* **To be done**:
Reproduce the stretch of the WebAssembly for machine learning page from "WebAssembly for Machine" through "WASM for ML?", keeping every character as it appears.

WebAssembly for Machine Learning

WebAssembly (WASM) enables running ML models in browsers and edge devices with near-native performance.

Why WASM for ML?

Deployment	Traditional	WASM
Browser	JavaScript (slow)	Near-native
Edge	Native binary per platform	Single binary
Security	Full system access	Sandboxed
Distribution	App store review	Instant deploy

WASM Architecture

┌─────────────────────────────────────────┐
│              Host Environment           │
│  ┌─────────────────────────────────┐   │
│  │         WASM Runtime            │   │
│  │  ┌───────────────────────────┐  │   │
│  │  │      WASM Module          │  │   │
│  │  │  ┌─────┐  ┌─────────┐    │  │   │
│  │  │  │Stack│  │ Linear  │    │  │   │
│  │  │  │     │  │ Memory  │    │  │   │
│  │  │  └─────┘  └─────────┘    │  │   │
│  │  └───────────────────────────┘  │   │
│  └─────────────────────────────────┘   │
└─────────────────────────────────────────┘

Compiling Rust to WASM

Setup

# Add WASM target
rustup target add wasm32-unknown-unknown

# Install wasm-pack for JS bindings
cargo install wasm-pack

Build

# Pure WASM
cargo build --target wasm32-unknown-unknown --release

# With JS bindings
wasm-pack build --target web

Cargo.toml

[lib]
crate-type = ["cdylib", "rlib"]

[dependencies]
wasm-bindgen = "0.2"

* **Data lines**:
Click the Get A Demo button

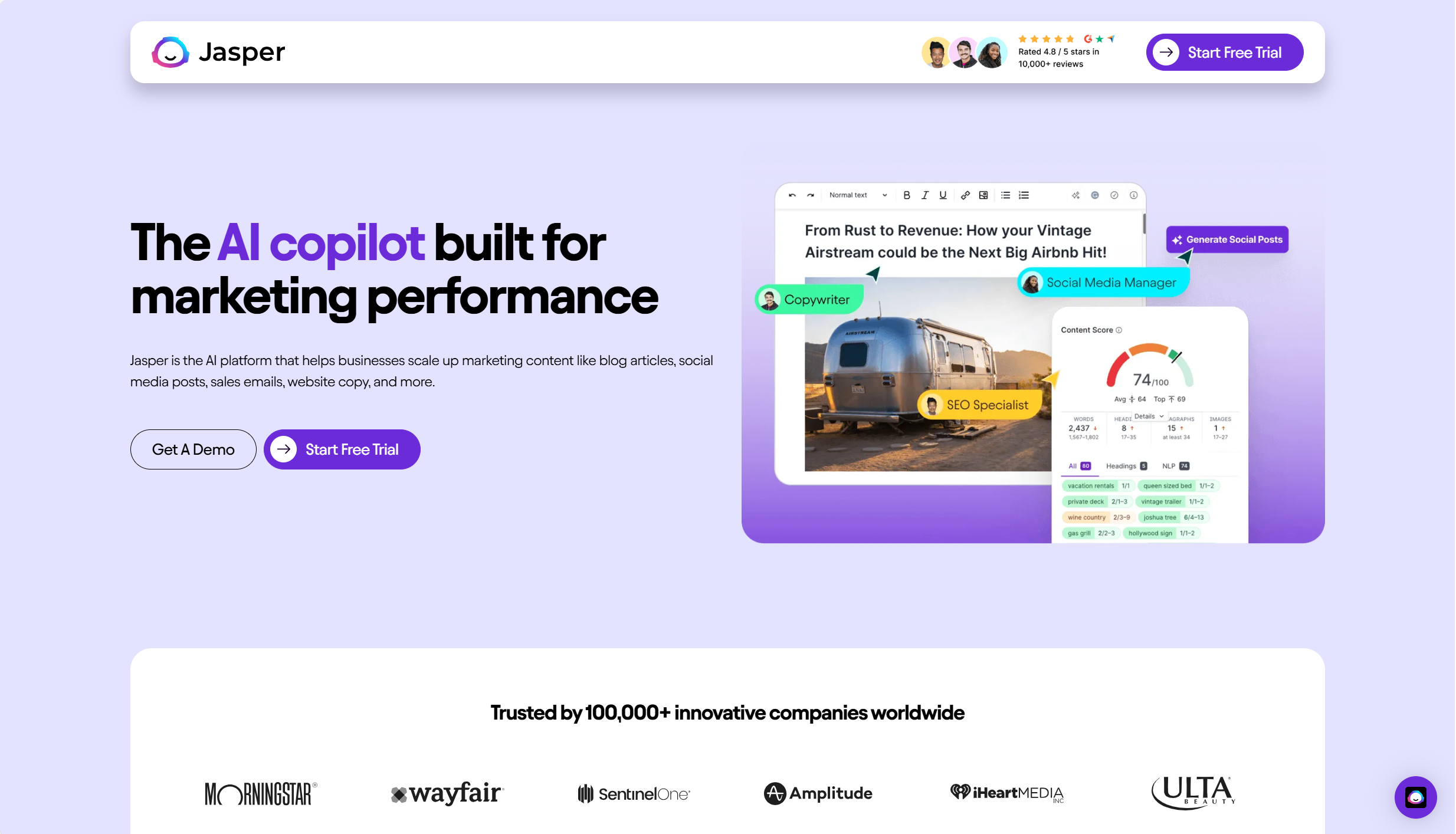click(x=193, y=449)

* **Result of this exercise**:
WebAssembly for Machine Learning

WebAssembly (WASM) enables running ML models in browsers and edge devices with near-native performance.

Why WASM for ML?